> Цель задания
Определите, согласуются ли с исходным отрывком утверждения 1–3. Для каждого дайте ответ «да» или «нет» и приведите решающие слова отрывка точной цитатой.
1. Бочки с керосином и машинным маслом спускали во второй трюм.
2. Второй аврал ожидается через трое суток.
3. Сегодня поставили две лопасти.

> Исходный отрывок
________
13/IX. Уголь окончен. Весь вечер перетаскивали бочки с керосином и машинным маслом и спускали их во второй трюм. Этим массовые работы временно закончены. Сегодня ночью все спали до отказа, а днем выходили на Работу только частично: трое из первой бригады и я с тремя работниками моей бригады. Сегодня было труднее всего работать, так как руки содраны в кровь. Необходимо заживить раны до второго аврала, который ожидается через двое суток.
Сегодня поставили одну лопасть, идет работа по ее закреплению. Возможно, что сегодня же в ночь удастся начать работу по откалыванию цемента и развинчиванию болтов у второй лопасти. Можно рассчитывать, что на постановку еще двух лопастей понадобится двое суток. Потом будет максимально напряженная работа по обратной перегрузке, чтобы погрузить в воду корму, и тогда можно двигаться дальше.
________
> Записи данных
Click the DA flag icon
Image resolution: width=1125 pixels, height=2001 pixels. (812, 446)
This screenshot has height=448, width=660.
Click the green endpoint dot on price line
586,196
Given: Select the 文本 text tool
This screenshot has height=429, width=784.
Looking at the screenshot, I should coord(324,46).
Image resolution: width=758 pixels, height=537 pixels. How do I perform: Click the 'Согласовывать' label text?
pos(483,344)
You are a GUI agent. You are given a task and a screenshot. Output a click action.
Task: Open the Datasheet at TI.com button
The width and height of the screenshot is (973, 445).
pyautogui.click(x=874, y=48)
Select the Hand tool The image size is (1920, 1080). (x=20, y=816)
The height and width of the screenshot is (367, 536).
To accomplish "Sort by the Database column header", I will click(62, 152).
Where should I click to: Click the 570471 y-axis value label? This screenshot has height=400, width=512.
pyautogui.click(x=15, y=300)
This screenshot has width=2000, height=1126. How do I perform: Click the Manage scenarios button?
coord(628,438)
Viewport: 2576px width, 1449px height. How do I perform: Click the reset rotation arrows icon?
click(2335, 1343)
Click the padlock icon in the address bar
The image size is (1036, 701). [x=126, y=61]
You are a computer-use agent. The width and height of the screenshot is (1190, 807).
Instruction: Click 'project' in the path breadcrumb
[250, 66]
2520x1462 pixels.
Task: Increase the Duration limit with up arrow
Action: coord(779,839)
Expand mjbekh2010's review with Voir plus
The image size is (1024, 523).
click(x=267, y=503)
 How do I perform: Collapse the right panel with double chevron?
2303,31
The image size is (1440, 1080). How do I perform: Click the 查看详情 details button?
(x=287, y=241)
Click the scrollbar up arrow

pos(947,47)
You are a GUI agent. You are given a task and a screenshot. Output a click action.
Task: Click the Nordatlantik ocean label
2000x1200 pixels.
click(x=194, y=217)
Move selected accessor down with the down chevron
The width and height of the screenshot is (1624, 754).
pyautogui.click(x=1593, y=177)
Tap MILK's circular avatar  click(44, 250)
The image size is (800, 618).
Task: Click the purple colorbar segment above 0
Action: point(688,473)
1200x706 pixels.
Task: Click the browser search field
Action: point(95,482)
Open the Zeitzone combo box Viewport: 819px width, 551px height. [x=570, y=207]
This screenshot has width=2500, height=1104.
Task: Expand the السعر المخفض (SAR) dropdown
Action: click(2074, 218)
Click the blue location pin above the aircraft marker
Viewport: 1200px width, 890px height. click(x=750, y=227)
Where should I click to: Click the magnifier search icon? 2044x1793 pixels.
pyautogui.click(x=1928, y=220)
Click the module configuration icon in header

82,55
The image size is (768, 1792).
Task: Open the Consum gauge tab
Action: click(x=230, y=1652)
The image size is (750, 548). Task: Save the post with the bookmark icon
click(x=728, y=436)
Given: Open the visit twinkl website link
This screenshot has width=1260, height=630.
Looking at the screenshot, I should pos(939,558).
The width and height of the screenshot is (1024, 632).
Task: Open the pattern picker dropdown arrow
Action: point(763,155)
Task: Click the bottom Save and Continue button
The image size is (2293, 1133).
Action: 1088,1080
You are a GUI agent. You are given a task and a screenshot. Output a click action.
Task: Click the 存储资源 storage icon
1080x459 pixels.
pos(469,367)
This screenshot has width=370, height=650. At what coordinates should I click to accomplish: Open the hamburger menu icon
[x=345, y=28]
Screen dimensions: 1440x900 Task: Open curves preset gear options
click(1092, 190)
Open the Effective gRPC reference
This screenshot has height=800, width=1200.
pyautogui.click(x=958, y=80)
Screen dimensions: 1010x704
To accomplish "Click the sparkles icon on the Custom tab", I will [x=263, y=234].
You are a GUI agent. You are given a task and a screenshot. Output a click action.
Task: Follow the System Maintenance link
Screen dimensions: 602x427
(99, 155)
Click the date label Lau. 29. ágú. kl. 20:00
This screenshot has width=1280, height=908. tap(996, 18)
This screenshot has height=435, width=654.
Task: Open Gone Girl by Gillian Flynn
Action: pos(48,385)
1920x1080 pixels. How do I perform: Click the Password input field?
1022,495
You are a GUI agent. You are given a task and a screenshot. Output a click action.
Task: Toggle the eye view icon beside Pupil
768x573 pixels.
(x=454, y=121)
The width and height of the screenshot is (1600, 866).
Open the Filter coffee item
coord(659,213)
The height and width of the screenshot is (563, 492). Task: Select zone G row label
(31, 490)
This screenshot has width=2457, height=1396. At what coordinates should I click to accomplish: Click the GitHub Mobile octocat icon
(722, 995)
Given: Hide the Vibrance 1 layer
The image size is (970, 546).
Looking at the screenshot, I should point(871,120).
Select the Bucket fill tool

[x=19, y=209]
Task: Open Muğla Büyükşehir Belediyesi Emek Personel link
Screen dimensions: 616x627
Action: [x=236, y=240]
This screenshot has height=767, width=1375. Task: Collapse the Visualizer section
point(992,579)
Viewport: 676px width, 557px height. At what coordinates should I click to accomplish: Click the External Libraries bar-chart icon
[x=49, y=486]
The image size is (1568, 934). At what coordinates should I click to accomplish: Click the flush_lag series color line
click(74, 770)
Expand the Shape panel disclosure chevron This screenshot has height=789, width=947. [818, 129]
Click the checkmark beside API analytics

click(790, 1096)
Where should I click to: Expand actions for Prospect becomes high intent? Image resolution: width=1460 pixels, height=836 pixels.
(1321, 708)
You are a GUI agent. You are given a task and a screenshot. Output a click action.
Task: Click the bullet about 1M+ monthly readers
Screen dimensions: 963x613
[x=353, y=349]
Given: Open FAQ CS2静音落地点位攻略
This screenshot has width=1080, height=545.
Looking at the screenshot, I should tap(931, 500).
________
> Ответ на задание
1. Да: «Весь вечер перетаскивали бочки с керосином и машинным маслом и спускали их во второй трюм».
2. Нет: «до второго аврала, который ожидается через двое суток».
3. Нет: «Сегодня поставили одну лопасть».